Suppose we have a sample $\mathbf{X}=(X_{1},\dots,X_{n})$ from a distribution $f(\cdot\,;\theta)$, and we want to estimate $\gamma:= g(\theta)$. A **point estimator** is a statistic $T:\mathcal{X} \to g(\Theta)$, and its value $T(\mathbf{X})$ is the **estimate**.
## Method of Moments
Often $\gamma=g(\theta)$ can be written as a function of the distributions moments, say $\gamma=h(m_{1},\dots,m_{r}),$where $m_{k}=\mathbb{E}_{\theta}[X^{k}]$ are functions of $\theta$.
> [!definition|*] Method of Moments
> Plugging in the estimators of the moments give the **moment estimator** of $\gamma$: $\hat{\gamma}_{\mathrm{MME}}:=h(\hat{m}_{1},\dots,\hat{m}_{r})$where $\hat{m}_{k}=\mathrm{avg}(X_{i}^{k})$ is the sample estimator of the $k$th moment, for $k=1,2,\dots$.
> [!examples] Using method of moments
> For $X_{i} \overset{\mathrm{iid.}}{\sim} \mathrm{Bernoulli}(p)$, the parameter $p$ has $p=m_{1}:= \mathbb{E}[X_{i}]$, so its moment estimator is $\hat{p}=\hat{m}_{1}=\bar{X}$.
>
> For $X_{i} \overset{\mathrm{iid.}}{\sim} N(\mu,\sigma^{2})$, the parameter $\sigma^{2}$ has $\sigma^{2}=m_{2}-m_{1}^{2}$, so the moment estimator is $\widehat{\sigma^{2}}=\hat{m}_{2}-\hat{m}_{1}^{2}=\mathrm{avg}(X_{i}^{2})-(\bar{X})^{2}.$
Note that this equals the biased MLE $\sum_{i}(X_{i}-\bar{X})^{2} / n$.
## Bias, Error, and Consistency
A point estimator might be inaccurate, consistently underestimating the true value $\gamma=g(\theta)$. It can also be imprecise with a huge variance.
> [!definition|*] Measures of Error
> The **bias** measures the average inaccuracy of the estimator: $\mathrm{bias}(T, \theta):=\mathbb{E}_{\theta}[T(\mathbf{X})-g(\theta)].$An estimator with bias zero is **unbiased**.
>
> The **mean squared error (MSE)** of the estimator is $\mathrm{MSE}_{\theta}(T):=\mathbb{E}_{\theta}\left[(T(\mathbf{X})-g(\theta))^{2} \right],$also known as the **quadratic loss** (as an example of [[Loss Functions]]).
^e44b87
Analogous to the Pythagorean theorem, bias and variance are like orthogonal components of the MSE:
> [!theorem|*] Bias-Variance Decomposition
> $\mathrm{MSE}_{\theta}(T)=\underbrace{\mathrm{bias}(T;\theta)^{2}}_{\substack{\text{consistent over/}\\ \text{underestimations}}}+\underbrace{\mathrm{Var}_{\theta}(T)}_{\text{imprecision}}$so in particular for unbiased estimators, their MSE equals their variance.
> > [!proof]- Proof
> > Note that for the error $e(\mathbf{X}):= T(\mathbf{X})-g(\theta)$, $\mathrm{MSE}_{\theta}(T)=\mathbb{E}[e(\mathbf{X})^{2}]$ and $\mathrm{bias}(T;\theta)^{2}=\mathbb{E}[e(\mathbf{X})]^{2}$, so $
\mathrm{MSE}_{\theta}(T)-\mathrm{bias}(T;\theta)^{2} = \mathrm{Var}_{\theta}(e(\mathbf{X})) = \mathrm{Var}_{\theta}(T),$where the last equality is because $e(\mathbf{X})$ is just $T(\mathbf{X})$ shifted by a constant.
^cf7800
This decomposition explains the **bias-variance tradeoff**.

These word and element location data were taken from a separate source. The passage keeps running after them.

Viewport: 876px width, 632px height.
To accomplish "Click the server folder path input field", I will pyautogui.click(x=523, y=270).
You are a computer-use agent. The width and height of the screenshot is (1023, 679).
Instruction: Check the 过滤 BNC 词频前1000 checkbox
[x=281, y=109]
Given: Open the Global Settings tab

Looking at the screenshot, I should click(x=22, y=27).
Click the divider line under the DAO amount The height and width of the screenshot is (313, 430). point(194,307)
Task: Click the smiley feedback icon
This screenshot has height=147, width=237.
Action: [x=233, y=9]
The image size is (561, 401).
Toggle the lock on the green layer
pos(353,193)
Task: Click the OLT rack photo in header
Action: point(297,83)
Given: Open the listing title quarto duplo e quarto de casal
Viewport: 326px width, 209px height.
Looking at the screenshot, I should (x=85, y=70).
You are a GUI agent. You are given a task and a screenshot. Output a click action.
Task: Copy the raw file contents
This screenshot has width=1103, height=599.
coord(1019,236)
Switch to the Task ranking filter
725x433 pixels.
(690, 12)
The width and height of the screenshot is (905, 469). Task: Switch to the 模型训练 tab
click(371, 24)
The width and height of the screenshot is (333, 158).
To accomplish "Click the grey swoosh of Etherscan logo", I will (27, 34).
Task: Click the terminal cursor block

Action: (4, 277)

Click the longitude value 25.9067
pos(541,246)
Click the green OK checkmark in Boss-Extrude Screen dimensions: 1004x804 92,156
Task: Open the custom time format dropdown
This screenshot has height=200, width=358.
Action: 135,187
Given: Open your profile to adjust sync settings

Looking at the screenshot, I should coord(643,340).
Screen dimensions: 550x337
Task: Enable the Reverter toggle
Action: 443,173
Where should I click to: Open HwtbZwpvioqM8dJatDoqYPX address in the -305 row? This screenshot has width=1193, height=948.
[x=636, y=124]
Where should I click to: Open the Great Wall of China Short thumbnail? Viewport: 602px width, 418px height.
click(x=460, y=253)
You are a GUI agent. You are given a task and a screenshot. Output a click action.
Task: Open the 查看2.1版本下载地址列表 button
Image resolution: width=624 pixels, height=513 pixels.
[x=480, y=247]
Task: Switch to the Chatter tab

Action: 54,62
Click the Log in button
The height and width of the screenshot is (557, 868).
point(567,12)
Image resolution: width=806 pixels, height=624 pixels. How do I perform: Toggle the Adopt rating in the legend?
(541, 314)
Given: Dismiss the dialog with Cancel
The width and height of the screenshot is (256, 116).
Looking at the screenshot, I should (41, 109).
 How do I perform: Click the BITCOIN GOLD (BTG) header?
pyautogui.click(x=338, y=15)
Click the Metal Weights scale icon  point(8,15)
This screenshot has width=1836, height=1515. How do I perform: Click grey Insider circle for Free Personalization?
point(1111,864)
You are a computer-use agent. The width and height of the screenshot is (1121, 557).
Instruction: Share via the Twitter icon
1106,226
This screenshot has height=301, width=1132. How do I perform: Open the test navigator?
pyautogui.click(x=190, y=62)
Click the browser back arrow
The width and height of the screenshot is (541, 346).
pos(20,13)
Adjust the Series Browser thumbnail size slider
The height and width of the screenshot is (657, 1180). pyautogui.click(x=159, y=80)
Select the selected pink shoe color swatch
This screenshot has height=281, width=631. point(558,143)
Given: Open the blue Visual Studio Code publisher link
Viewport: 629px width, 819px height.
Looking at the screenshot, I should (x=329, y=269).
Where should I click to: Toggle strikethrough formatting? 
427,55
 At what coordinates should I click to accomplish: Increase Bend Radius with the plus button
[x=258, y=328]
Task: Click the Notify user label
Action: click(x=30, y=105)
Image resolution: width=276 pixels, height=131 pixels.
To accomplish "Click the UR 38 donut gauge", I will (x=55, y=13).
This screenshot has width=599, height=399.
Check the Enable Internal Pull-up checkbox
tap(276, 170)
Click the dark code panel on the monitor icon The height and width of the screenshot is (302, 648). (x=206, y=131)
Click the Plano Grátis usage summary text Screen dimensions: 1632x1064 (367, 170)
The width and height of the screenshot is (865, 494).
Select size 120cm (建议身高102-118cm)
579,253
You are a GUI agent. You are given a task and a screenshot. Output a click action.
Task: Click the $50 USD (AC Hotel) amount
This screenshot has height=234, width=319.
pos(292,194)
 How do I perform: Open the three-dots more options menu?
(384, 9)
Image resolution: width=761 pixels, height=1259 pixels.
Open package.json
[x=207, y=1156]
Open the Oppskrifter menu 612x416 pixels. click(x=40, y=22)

- A more flexible model can be less biased, but it might have higher variance, because it's harder to estimate the parameters, the model being sensitive to individual data observations, etc.
- Conversely, a biased model might perform well if its estimates are a lot stabler than unbiased models, or when it happens to be close to the truth, so bias is not an issue.
As the sample size $n \to \infty$, we hope that the estimator $\hat{\theta}_{n}$ converges to the true parameter $\theta$. **Consistency** characterizes this convergence.
> [!definition|*] Consistency
>
> For a sequence of estimators $(\hat{\theta}_{n})$ indexed by sample size $n$ and the value $\theta$ they estimate, it is **consistent** if it converges to $\theta$.
>
> Different senses of convergence leads to different types of consistency:
> - **Consistent in probability** if $\hat{\theta}_{n} \to \theta$ in probability.
> - **Consistent in MSE** if $\mathrm{MSE}_{\theta}(\hat{\theta}_{n}) \to 0$ for $\forall \theta \in \Theta$.
> - **Consistent almost surely** if $\hat{\theta} \to \theta \,\,\,\mathrm{a.s.}$ in the probability measure $\mathbb{P}_{\theta}$.